Si une troisième Ruth observait le spectacle, elle en déduirait que la vrai Ruth était schizophrène, mais il n'en était rien, elle avait l'habitude de se parler à elle-même. Quoiqu'il en soit, si Lucien ne s'était pas aperçu avant qu'elle était nerveuse, il n'a pas pu le louper. Elle se maudit avant de regarder le plus calmement possible son invité et de lui dire.

- Excusez-moi, je suis un peu nerveuse. Beaucoup de travail et l'espoir de pouvoir afficher la merveille que vous tenez dans les mains.

Elle sourit d'un air gêné, elle sentait qu'elle perdait totalement ses moyens face à l'homme au cœur de tous ses fantasmes. Elle se mordit la langue pour ne pas retourner dans ses délires macabres et attendit une réponse de Lucien quant aux questions posées un peu précipitamment, un peu trop précipitamment.

Lucien Morel

La voix de la jeune femme m'interrompit encore dans mes contemplations.
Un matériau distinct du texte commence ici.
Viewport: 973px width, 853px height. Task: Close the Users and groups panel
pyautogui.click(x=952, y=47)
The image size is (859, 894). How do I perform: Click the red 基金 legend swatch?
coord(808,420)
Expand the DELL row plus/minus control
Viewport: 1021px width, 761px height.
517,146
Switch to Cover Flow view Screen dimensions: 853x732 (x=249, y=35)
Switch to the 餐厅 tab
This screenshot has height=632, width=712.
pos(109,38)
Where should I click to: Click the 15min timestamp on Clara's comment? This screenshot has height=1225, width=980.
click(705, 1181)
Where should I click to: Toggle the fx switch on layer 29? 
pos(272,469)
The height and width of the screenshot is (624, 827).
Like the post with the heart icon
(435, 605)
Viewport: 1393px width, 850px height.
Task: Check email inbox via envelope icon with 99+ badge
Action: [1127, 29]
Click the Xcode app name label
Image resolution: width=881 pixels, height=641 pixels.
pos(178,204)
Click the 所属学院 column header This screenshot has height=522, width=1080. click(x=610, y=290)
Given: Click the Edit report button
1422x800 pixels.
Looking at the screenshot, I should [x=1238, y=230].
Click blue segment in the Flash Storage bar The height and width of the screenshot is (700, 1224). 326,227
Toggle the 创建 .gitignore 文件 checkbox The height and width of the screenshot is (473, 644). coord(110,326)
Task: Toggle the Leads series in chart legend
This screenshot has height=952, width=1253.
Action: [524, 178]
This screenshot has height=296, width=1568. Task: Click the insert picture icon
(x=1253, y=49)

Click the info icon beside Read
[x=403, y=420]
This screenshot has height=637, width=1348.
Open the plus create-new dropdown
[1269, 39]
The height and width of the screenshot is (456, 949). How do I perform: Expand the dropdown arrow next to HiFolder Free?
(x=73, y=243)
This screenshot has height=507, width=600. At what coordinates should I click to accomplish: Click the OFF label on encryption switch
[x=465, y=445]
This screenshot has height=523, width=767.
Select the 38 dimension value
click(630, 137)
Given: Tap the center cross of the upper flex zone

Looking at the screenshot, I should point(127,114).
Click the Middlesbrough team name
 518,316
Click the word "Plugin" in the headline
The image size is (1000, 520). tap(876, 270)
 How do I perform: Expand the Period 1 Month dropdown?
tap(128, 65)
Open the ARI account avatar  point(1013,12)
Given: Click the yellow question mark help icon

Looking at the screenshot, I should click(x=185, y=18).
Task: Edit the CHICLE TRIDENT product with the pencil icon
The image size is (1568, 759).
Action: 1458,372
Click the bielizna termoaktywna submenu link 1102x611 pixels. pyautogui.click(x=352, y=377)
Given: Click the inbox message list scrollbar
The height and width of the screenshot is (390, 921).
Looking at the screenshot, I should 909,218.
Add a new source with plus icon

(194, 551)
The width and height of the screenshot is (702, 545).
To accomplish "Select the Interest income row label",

Un "je" hésitant. J'ai tourné la tête vers la jeune directrice en attendant la suite qui ne venait pas. Peut-être l'hésitation de me distraire dans mon observation. J'ai alors consulté les autres ouvrages pour me rendre compte de l'état de la reliure de chacun. La jeune femme se mit alors à parler avec moins d"hésitation, peut-être même un peu de précipitation, je mettais ça sur le compte de l'impatience de voir ces ouvrages retourner parmi les leurs.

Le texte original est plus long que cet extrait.